From: Wen Jiang <jiangwenxiaomi@gmail.com>
To: linux-mm@kvack.org, linux-arm-kernel@lists.infradead.org,
catalin.marinas@arm.com, will@kernel.org,
akpm@linux-foundation.org, urezki@gmail.com
Cc: baohua@kernel.org, Xueyuan.chen21@gmail.com, dev.jain@arm.com,
rppt@kernel.org, david@kernel.org, ryan.roberts@arm.com,
anshuman.khandual@arm.com, ajd@linux.ibm.com,
linux-kernel@vger.kernel.org, Wen Jiang <jiangwen6@xiaomi.com>
Subject: [PATCH v2 0/7] mm/vmalloc: Speed up ioremap, vmalloc and vmap with contiguous memory
Date: Thu, 14 May 2026 17:41:01 +0800 [thread overview]
Message-ID: <20260514094108.2016201-1-jiangwen6@xiaomi.com> (raw)

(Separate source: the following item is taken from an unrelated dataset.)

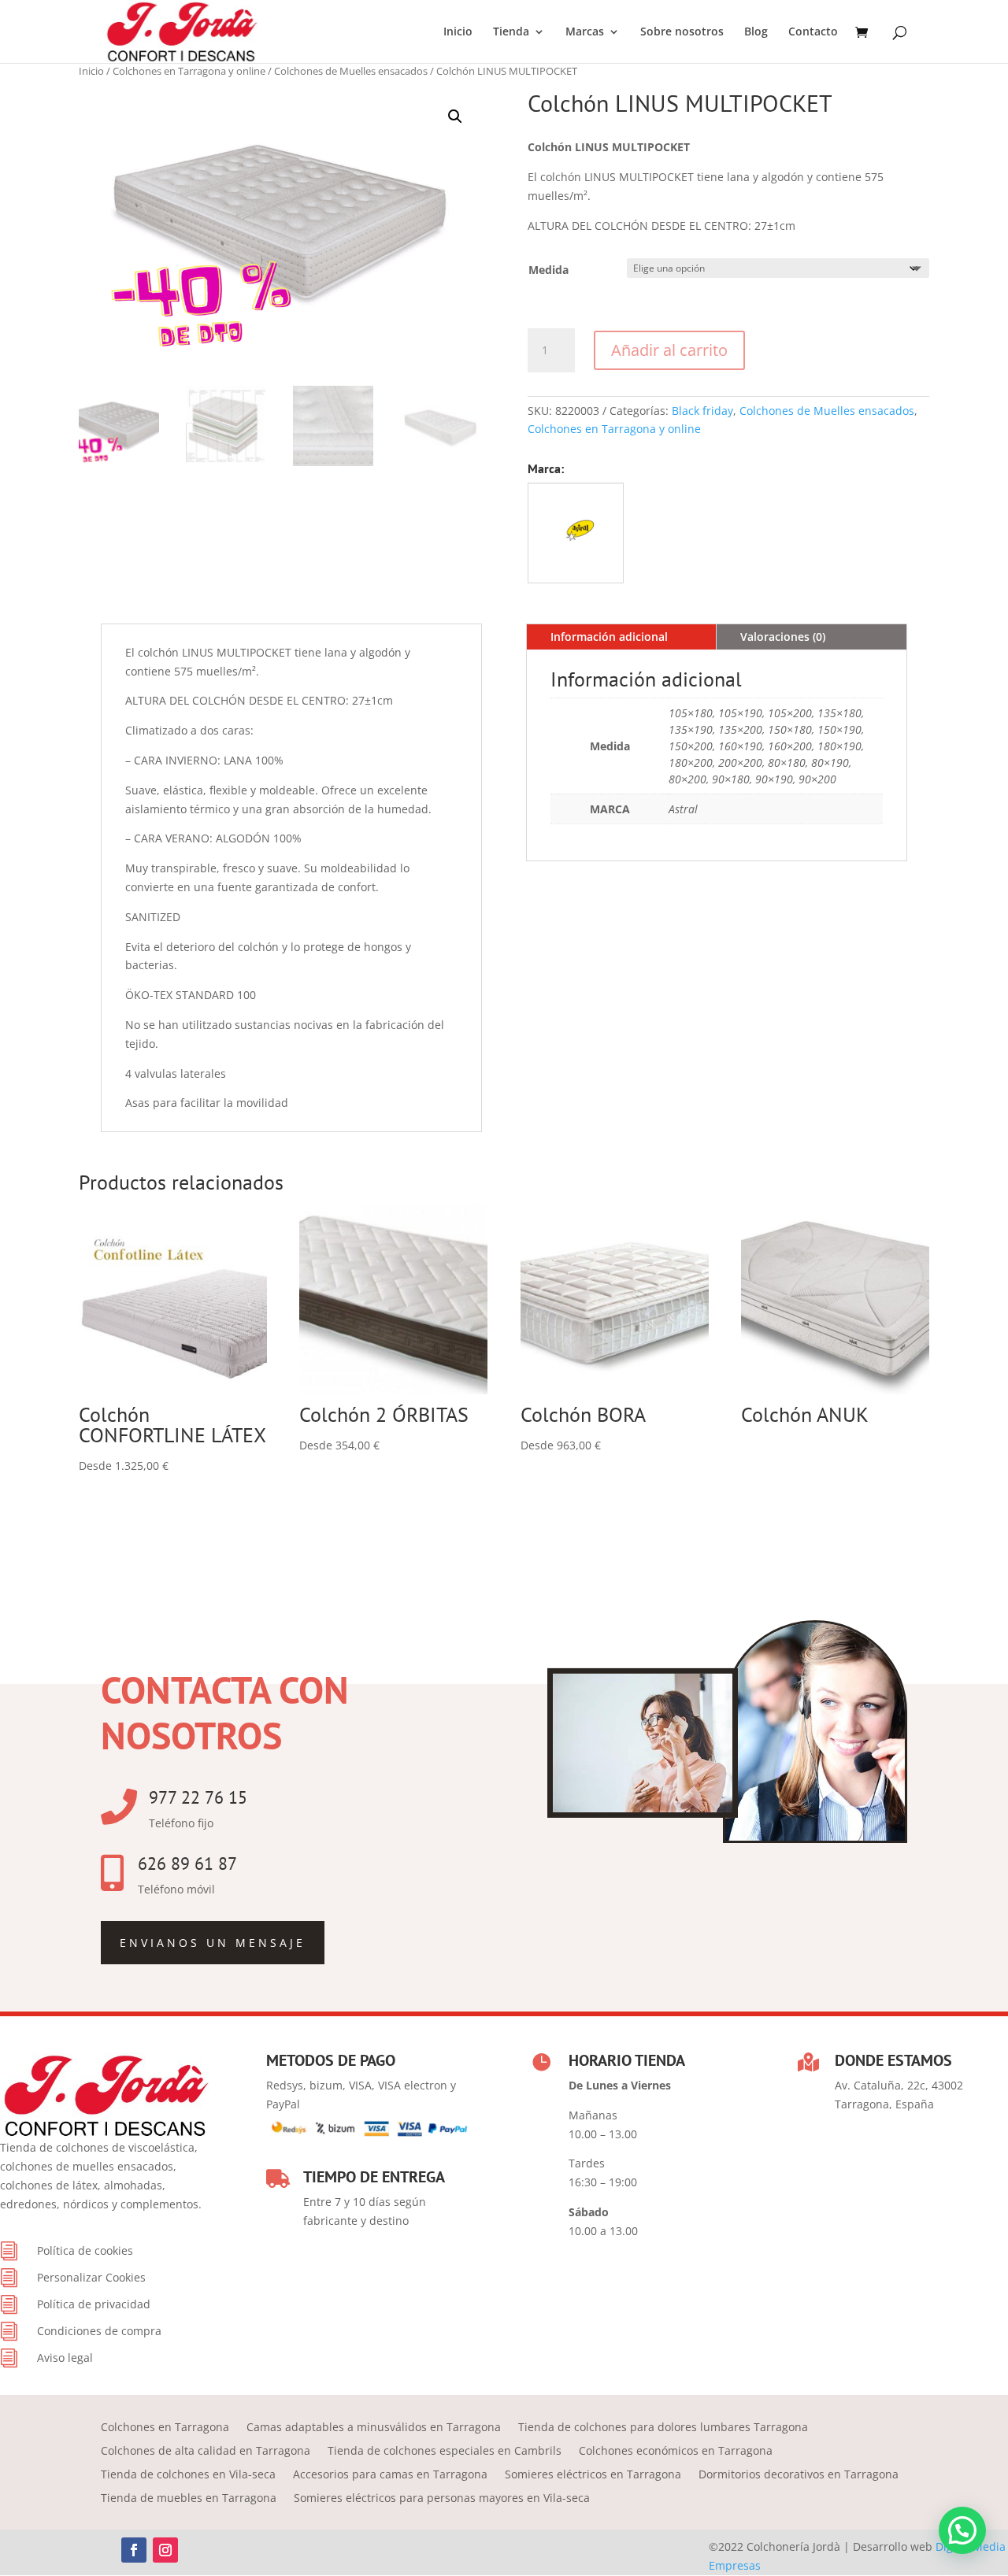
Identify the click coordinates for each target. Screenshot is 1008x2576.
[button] (455, 116)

This patchset accelerates ioremap, vmalloc, and vmap when the memory
is physically fully or partially contiguous. Two techniques are used:
1. Avoid page table rewalk when setting PTEs/PMDs for multiple memory
segments
2. Use batched mappings wherever possible in both vmalloc and ARM64
layers
Besides accelerating the mapping path, this also enables large
mappings (PMD and cont-PTE) for vmap, which are currently not
supported.
Patches 1-2 extend ARM64 vmalloc CONT-PTE mapping to support multiple
CONT-PTE regions instead of just one.
Patch 3 extracts a common helper vmap_set_ptes() that consolidates PTE
mapping logic between the ioremap and vmalloc/vmap paths, handling both
CONT_PTE and regular PTE mappings. This prepares for the next patch.
Patch 4 extends the page table walk path to support page shifts other
than PAGE_SHIFT and eliminates the page table rewalk for huge vmalloc
mappings. The function is renamed from vmap_small_pages_range_noflush()

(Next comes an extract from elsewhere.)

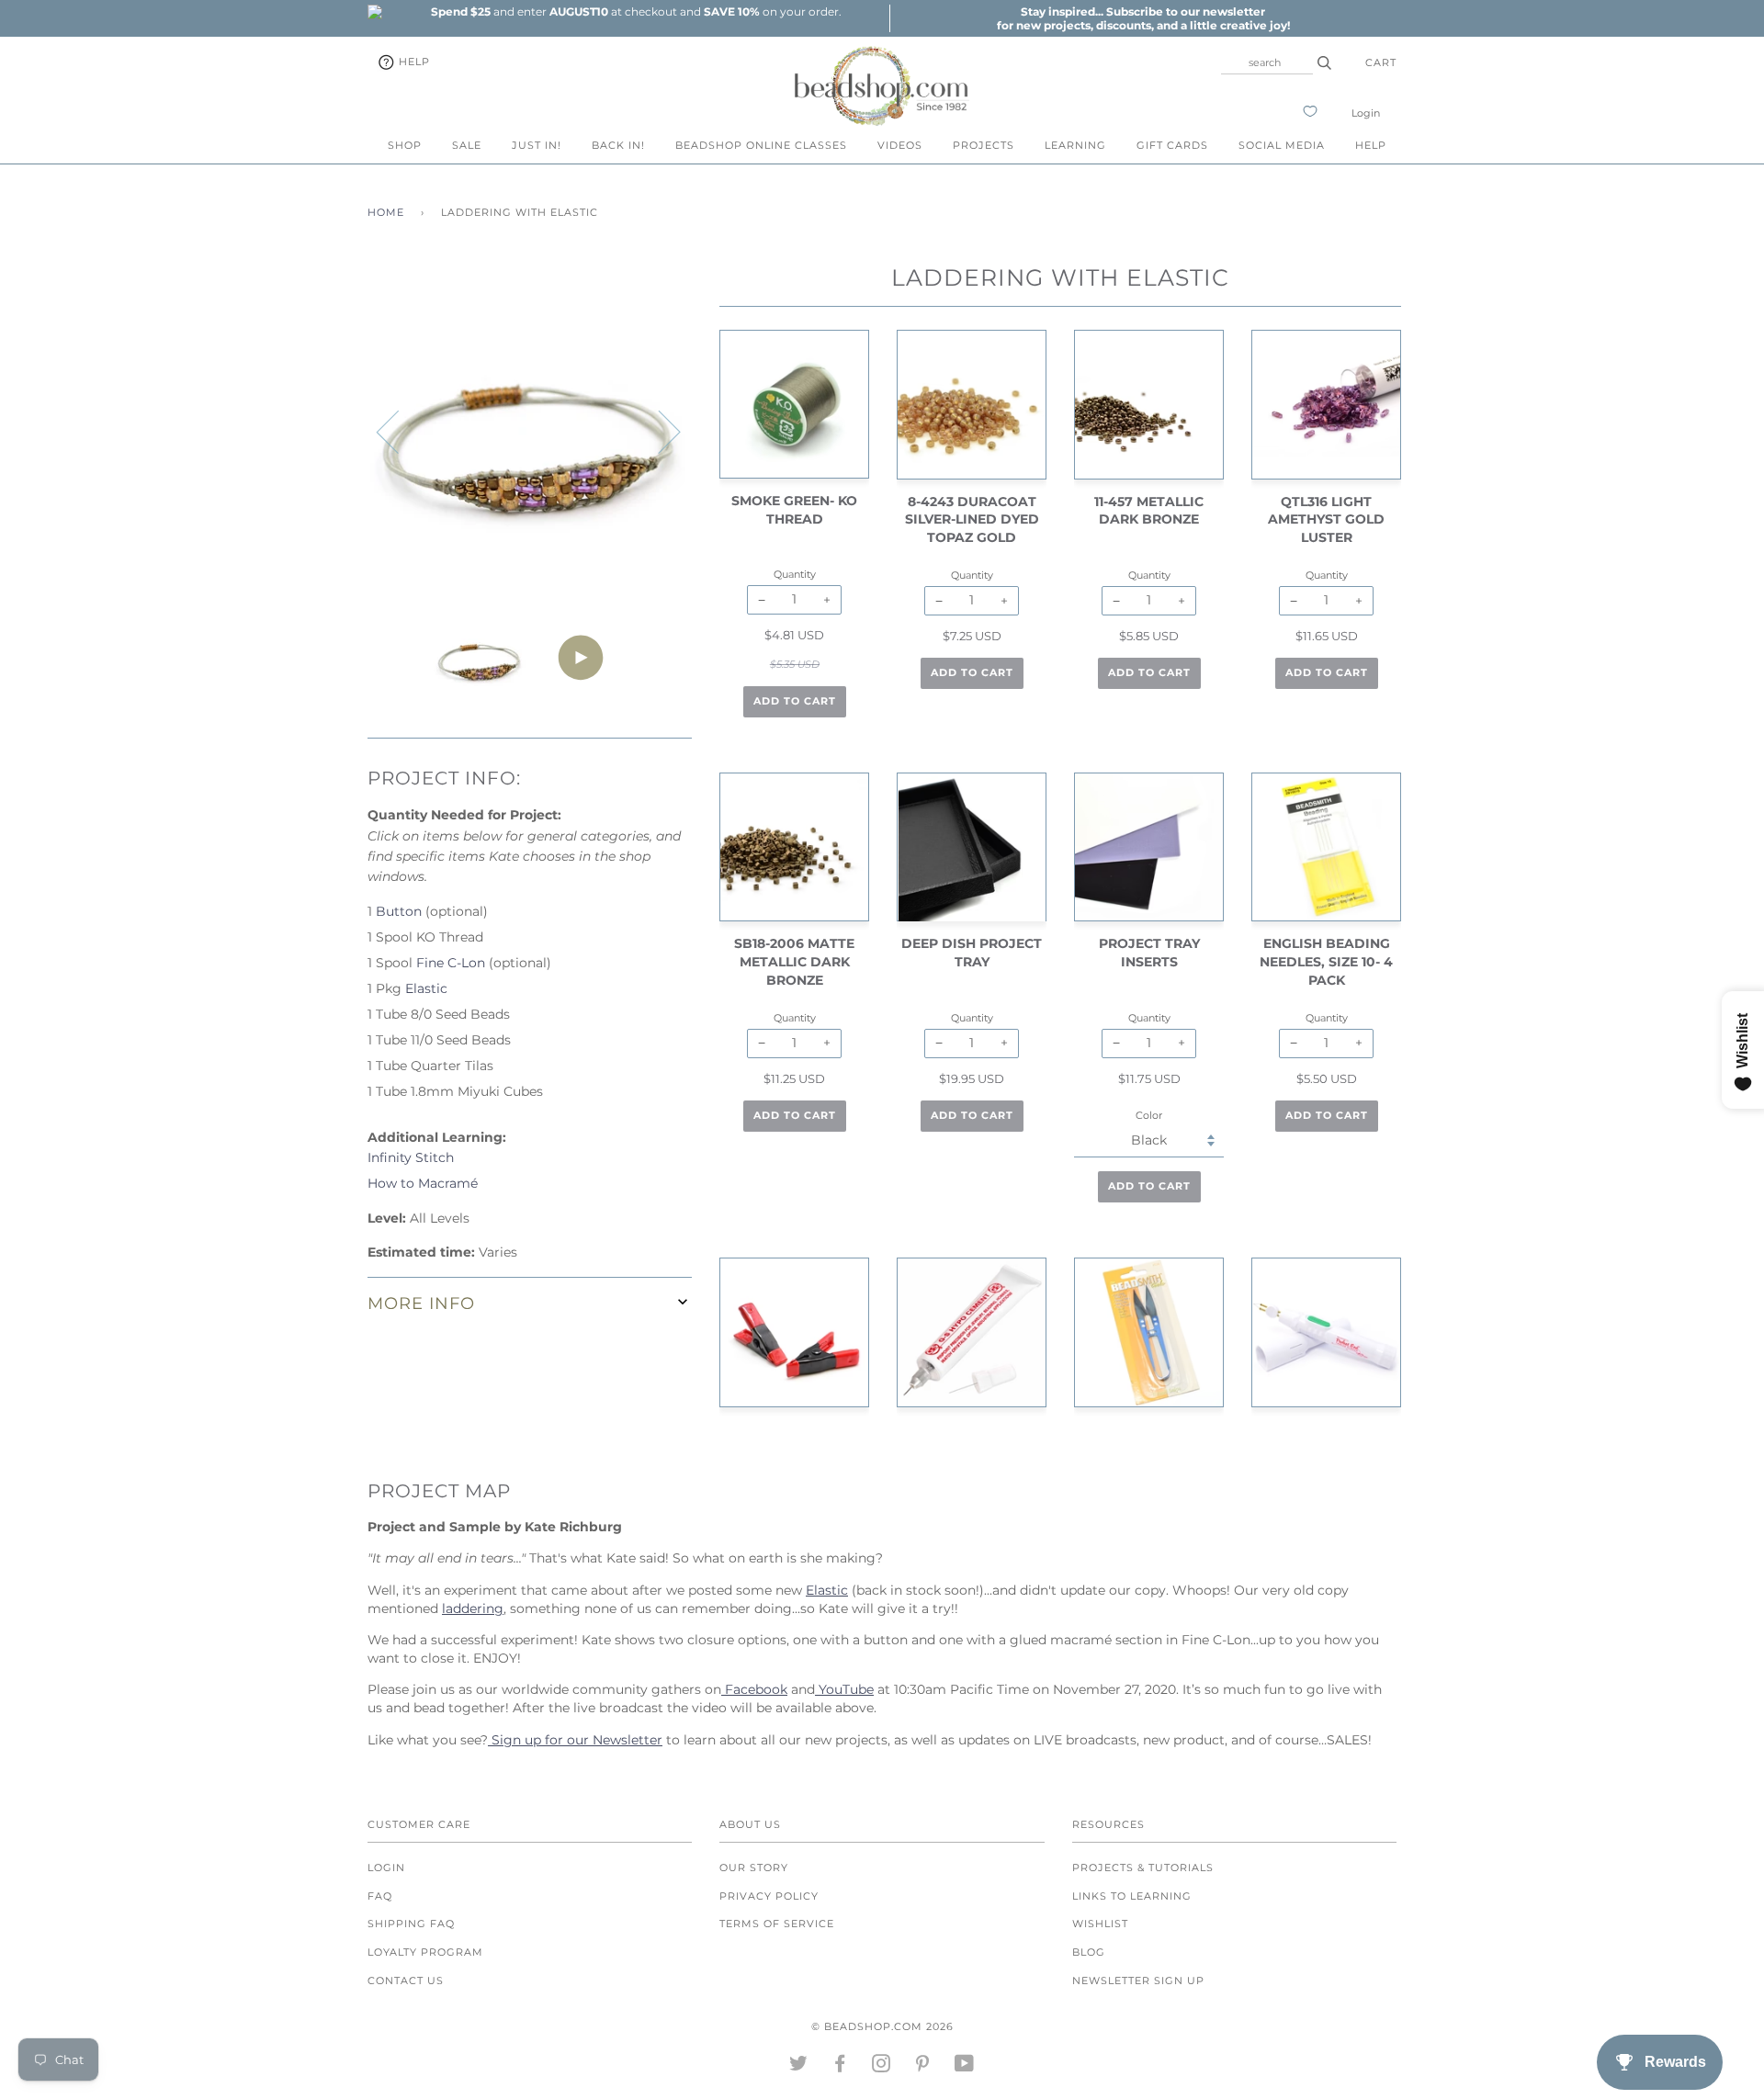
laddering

to vmap_pages_range_noflush_walk().
Patches 5-7 add huge vmap support for contiguous pages, including
support for non-compound pages with pfn alignment verification.
On the RK3588 8-core ARM64 SoC, with tasks pinned to a little core and
the performance CPUfreq policy enabled, benchmark results:
* ioremap(1 MB): 1.35× faster (3407 ns -> 2526 ns)
* vmalloc(1 MB) mapping time (excluding allocation) with
VM_ALLOW_HUGE_VMAP: 1.42× faster (5.00 us -> 3.53us)
* vmap(100MB) with order-8 pages: 8.3× faster (1235 us -> 149 us)
Many thanks to Xueyuan Chen for his testing efforts on RK3588 boards.
Changes since v1:
- Fix condition order and use PMD_SIZE instead of CONT_PMD_SIZE in
patch 1 (Dev Jain)
- Squash patch 3+4 and patch 5+7 (Dev Jain)
- Replace "zigzag" with "page table rewalk" in commit messages
(Dev Jain)
- Rename vmap_small_pages_range_noflush() to
vmap_pages_range_noflush_walk() (Dev Jain)
- Extract vmap_set_ptes() as a new patch to consolidate PTE mapping
logic between vmap_pte_range() and vmap_pages_pte_range(), handling
both CONT_PTE and regular mappings (Mike Rapoport)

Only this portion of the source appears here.